Personal information
- Born: January 18, 1949 (age 77) Battle Creek, Michigan, U.S.
- Listed height: 6 ft 4 in (1.93 m)
- Listed weight: 250 lb (113 kg)

Career information
- High school: Battle Creek
- College: Wyoming, Bishop
- NFL draft: 1971 (3rd round, 64th overall pick)

Career history
- Chicago Bears (1971–1973); New England Patriots (1974–1981); Washington Redskins (1982–1984);

Awards and highlights
- Super Bowl champion (XVII); New England Patriots All-1970s Team;

Career NFL statistics
- Sacks: 103
- Fumble recoveries: 12
- Stats at Pro Football Reference

= Tony McGee (defensive lineman) =

American football player (born 1949)

Anthony Eugene McGee (born January 18, 1949) is an American former professional football player who was a defensive end for 14 seasons in the National Football League (NFL), including two Super Bowls with the Washington Redskins. He played college football for the Wyoming Cowboys before being dismissed as part of the Black 14 in 1969. McGee continued his college career with the Bishop Tigers and was selected in the third round of the 1971 NFL draft by the Chicago Bears.

==College career==
Born and raised in Battle Creek, Michigan, McGee played college football at the University of Wyoming in Laramie. In his junior season in 1969, the team was off to a 4–0 start, ranked #16 in the AP poll, and appeared headed for a fourth straight conference title. But on Friday, October 17, the day before the home game against BYU, McGee and thirteen other African American players went to head coach Lloyd Eaton's office to discuss how they might participate in a protest called by the UW Black Students Alliance against the Church of Jesus Christ of Latter-day Saints tenet which prohibited black men from becoming priests. As soon as Eaton saw them wearing black arm bands, he took them into the Memorial Fieldhouse bleachers and immediately informed them they were all off the team because they violated the coach's rule against participating in demonstrations.
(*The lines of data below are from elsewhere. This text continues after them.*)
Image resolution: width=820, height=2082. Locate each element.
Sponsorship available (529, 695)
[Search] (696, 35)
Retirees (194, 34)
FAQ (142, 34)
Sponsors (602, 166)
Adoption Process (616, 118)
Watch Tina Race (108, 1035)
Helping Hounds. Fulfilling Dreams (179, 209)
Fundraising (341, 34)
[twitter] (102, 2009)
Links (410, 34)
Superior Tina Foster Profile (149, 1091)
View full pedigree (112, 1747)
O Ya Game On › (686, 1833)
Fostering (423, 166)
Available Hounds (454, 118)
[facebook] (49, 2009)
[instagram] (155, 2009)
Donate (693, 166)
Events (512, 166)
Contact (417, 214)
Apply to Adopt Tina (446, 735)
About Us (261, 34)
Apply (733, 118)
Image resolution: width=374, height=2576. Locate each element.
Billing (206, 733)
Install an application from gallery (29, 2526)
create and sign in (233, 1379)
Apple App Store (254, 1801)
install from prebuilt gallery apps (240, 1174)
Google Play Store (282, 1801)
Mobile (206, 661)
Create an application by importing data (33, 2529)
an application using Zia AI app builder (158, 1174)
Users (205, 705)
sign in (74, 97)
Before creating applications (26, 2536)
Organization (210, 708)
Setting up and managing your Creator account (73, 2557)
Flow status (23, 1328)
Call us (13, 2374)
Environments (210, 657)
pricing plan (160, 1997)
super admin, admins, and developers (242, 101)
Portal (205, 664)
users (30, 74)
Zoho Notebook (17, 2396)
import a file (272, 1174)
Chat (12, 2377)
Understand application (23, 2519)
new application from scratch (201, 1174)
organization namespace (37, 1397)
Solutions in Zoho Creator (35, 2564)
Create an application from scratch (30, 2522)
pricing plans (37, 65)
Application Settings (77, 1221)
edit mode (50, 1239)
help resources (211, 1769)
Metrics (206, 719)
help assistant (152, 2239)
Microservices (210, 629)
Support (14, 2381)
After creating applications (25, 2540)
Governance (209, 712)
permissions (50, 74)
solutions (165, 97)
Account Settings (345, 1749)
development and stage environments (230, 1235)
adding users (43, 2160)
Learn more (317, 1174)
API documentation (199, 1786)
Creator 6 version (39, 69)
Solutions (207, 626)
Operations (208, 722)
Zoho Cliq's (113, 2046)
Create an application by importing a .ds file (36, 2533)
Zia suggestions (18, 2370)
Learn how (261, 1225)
The rule was withdrawn the next week, but the players were not reinstated. McGee and five others were starters, and after this, the Wyoming football program was not the same. Although the suddenly all-white Cowboys defeated BYU and San Jose State to improve to 6–0, they lost their four road games in November. In 1970, the Cowboys went 1–9 and Eaton "retired" from coaching, reassigned to assistant athletic director. Wyoming posted only one winning season in the 1970s, in 1976.

Three of the Black 14 underclassmen returned to the team in 1970, but McGee finished his college career in Texas at Bishop College in Dallas. He was projected to be a first round pick in the 1971 NFL draft, but fell to the third round (64th overall) because word passed around that he was a troublemaker due to his dismissal from Wyoming and his involvement in the Black 14.

==Professional career==
McGee played 14 years as a defensive lineman in the NFL with the Chicago Bears (1971–73), New England Patriots (1974–81), and Washington Redskins (1982–85). Known as "Mac the Sack" because of his ability to get to the quarterback, McGee had a career total of 106.5 sacks. A durable defensive lineman, McGee played in 203 games, missing only one game during his entire NFL career. He was a nominee for the Pro Football Hall of Fame in . While with the Redskins, McGee played in Super Bowls XVII (1983) and XVIII (1984), winning the former.

==TV career==
McGee is the founder and host of the longest-running minority-owned sports talk show in the Washington, D.C. region. His "Pro Football Plus" television show is currently celebrating thirty-eight seasons.